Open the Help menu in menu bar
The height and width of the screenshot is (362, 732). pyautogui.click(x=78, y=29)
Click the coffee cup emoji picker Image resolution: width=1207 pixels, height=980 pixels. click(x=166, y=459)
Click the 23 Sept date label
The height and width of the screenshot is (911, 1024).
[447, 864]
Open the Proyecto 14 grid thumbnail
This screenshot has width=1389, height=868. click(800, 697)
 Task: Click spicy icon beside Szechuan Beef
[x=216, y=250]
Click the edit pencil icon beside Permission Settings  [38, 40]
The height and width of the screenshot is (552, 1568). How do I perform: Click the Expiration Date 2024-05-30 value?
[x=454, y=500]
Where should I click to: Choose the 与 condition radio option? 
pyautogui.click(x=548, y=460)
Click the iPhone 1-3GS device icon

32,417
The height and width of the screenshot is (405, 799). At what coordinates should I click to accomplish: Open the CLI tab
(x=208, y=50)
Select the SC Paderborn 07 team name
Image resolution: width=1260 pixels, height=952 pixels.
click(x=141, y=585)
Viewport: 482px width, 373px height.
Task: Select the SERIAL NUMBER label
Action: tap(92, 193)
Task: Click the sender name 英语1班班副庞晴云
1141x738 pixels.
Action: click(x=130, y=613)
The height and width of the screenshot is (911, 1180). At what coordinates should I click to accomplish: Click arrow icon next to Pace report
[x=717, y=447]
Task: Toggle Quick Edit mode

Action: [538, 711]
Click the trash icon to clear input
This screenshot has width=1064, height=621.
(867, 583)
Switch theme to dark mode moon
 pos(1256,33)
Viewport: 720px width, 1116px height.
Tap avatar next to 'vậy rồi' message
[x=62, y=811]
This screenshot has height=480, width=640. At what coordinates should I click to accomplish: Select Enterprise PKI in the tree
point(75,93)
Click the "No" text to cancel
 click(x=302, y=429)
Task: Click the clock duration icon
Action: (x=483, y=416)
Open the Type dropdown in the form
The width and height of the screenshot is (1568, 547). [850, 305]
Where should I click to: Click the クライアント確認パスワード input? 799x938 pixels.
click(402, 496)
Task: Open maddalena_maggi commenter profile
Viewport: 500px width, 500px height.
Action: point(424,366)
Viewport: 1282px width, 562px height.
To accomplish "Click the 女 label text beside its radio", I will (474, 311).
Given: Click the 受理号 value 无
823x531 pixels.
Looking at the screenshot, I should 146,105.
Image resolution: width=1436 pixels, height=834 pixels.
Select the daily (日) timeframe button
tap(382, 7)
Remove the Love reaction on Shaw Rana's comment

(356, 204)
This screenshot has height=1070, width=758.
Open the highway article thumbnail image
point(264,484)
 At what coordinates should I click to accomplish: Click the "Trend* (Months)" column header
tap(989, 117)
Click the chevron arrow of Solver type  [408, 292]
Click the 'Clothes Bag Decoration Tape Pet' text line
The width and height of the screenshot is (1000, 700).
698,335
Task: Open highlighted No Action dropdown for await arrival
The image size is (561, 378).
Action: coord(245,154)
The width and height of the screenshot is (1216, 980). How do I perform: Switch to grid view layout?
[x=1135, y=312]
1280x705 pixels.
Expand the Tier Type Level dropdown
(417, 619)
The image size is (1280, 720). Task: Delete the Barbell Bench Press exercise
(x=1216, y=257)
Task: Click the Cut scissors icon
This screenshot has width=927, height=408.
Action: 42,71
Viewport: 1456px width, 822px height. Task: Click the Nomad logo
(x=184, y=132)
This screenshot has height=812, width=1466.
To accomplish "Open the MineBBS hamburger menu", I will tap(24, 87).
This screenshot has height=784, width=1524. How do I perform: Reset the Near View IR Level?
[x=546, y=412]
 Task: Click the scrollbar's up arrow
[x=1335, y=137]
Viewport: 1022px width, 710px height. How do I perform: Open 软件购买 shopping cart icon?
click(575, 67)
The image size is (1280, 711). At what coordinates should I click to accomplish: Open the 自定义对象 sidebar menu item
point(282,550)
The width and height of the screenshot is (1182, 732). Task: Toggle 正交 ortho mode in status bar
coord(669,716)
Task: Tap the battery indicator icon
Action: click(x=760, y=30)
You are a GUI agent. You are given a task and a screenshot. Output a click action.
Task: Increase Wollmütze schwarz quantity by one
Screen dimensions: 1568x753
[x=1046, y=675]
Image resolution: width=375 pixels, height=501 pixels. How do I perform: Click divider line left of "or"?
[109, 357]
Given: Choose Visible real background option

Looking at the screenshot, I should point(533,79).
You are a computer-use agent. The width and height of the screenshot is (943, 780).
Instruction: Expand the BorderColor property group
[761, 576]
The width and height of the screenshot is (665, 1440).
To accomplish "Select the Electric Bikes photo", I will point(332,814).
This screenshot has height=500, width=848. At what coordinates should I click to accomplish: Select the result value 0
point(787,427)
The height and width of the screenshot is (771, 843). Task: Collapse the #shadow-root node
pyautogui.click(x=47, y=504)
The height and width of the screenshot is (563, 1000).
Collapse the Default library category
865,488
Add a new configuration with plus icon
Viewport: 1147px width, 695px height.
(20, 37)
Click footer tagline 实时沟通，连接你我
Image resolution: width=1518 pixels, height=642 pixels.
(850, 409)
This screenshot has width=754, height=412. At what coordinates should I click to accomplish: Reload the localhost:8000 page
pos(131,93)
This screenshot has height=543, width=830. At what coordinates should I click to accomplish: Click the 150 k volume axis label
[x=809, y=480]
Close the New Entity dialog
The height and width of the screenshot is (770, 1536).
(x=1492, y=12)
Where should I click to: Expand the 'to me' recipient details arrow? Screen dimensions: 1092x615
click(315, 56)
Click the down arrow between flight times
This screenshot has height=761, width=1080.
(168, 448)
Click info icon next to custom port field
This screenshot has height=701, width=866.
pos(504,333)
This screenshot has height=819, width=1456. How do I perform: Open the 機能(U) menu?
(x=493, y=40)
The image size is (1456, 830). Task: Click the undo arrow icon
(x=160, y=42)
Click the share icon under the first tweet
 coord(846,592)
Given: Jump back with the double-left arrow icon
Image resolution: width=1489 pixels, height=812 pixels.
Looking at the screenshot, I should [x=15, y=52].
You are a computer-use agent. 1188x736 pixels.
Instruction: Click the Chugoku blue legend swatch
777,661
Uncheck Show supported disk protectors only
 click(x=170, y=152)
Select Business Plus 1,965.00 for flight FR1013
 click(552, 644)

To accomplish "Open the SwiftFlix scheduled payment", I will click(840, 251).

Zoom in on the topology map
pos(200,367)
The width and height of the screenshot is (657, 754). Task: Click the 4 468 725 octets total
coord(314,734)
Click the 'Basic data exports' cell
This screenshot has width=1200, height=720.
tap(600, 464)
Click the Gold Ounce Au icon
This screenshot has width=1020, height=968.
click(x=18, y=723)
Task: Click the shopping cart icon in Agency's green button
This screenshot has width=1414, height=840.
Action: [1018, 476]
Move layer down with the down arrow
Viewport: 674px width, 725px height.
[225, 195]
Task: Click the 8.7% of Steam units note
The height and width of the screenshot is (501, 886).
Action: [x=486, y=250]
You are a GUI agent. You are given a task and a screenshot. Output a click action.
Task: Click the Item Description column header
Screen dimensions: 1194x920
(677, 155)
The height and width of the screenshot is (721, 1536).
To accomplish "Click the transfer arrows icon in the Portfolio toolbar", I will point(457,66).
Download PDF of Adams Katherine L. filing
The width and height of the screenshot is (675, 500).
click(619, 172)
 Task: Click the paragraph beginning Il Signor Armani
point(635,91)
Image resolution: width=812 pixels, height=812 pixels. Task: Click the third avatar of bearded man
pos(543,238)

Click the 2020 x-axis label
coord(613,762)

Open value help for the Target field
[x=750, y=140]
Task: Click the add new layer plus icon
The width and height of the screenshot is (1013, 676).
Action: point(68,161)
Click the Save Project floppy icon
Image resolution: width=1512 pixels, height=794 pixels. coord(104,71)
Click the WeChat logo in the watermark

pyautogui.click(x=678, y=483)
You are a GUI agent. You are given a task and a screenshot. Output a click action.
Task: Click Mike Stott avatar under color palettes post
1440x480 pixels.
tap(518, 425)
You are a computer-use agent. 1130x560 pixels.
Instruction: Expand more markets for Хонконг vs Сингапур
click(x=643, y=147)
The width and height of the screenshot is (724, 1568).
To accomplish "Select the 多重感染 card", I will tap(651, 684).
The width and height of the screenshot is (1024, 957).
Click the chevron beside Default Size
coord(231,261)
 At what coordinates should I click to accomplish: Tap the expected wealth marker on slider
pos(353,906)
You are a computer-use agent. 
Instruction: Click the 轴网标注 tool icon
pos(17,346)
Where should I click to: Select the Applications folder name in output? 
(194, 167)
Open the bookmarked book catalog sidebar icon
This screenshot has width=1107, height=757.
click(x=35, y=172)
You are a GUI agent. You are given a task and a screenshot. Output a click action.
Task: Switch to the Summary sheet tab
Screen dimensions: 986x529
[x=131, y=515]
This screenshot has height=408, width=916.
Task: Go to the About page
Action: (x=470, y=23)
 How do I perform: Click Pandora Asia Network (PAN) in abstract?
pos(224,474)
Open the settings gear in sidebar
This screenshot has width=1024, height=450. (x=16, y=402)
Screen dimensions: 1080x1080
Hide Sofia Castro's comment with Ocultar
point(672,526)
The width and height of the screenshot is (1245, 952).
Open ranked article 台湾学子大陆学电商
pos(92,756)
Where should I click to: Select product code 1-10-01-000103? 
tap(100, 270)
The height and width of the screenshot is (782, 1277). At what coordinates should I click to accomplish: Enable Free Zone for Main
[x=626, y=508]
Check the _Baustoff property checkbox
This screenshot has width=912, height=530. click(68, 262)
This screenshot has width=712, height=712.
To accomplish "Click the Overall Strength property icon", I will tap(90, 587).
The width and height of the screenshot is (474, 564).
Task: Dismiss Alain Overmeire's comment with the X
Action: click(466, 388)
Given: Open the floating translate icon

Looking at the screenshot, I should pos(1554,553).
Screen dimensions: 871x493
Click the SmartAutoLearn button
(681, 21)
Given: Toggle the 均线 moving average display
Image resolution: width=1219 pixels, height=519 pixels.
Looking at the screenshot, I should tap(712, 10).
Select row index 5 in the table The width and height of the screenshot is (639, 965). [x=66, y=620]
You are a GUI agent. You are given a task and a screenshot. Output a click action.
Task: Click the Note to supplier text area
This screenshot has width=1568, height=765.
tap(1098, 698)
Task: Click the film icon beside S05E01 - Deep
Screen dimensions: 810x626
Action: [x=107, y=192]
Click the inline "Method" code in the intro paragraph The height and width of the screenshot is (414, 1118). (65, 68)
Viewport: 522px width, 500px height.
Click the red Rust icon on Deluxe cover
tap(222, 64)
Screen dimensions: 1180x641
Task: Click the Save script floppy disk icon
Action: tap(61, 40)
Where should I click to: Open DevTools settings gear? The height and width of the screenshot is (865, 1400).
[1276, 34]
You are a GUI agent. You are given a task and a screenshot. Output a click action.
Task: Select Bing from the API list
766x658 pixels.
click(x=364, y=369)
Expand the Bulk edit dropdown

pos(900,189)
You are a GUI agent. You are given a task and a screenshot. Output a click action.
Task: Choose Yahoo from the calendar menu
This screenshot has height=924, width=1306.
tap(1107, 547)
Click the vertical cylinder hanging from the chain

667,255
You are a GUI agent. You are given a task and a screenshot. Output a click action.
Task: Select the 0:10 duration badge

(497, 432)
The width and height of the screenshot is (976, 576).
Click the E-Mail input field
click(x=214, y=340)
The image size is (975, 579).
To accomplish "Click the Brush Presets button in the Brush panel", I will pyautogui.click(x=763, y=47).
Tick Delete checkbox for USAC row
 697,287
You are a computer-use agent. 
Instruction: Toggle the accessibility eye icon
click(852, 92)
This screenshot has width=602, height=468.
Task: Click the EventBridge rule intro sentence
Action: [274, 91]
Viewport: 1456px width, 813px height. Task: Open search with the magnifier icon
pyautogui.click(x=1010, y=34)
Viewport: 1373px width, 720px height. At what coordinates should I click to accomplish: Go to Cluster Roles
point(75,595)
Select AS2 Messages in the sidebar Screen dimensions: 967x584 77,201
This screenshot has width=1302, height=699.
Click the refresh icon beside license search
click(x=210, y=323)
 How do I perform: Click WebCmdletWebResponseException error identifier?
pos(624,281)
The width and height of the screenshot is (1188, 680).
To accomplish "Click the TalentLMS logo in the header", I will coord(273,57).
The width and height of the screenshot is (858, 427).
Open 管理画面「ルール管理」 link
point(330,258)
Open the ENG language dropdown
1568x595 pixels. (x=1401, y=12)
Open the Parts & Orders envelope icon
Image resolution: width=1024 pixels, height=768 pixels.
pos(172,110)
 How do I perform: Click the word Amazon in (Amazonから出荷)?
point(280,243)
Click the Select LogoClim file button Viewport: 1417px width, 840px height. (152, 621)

• [TASK DETAILS]:
The answer should be only the number of lines in the data that contain the string "layer".

• [RESPONSE AREA]:
2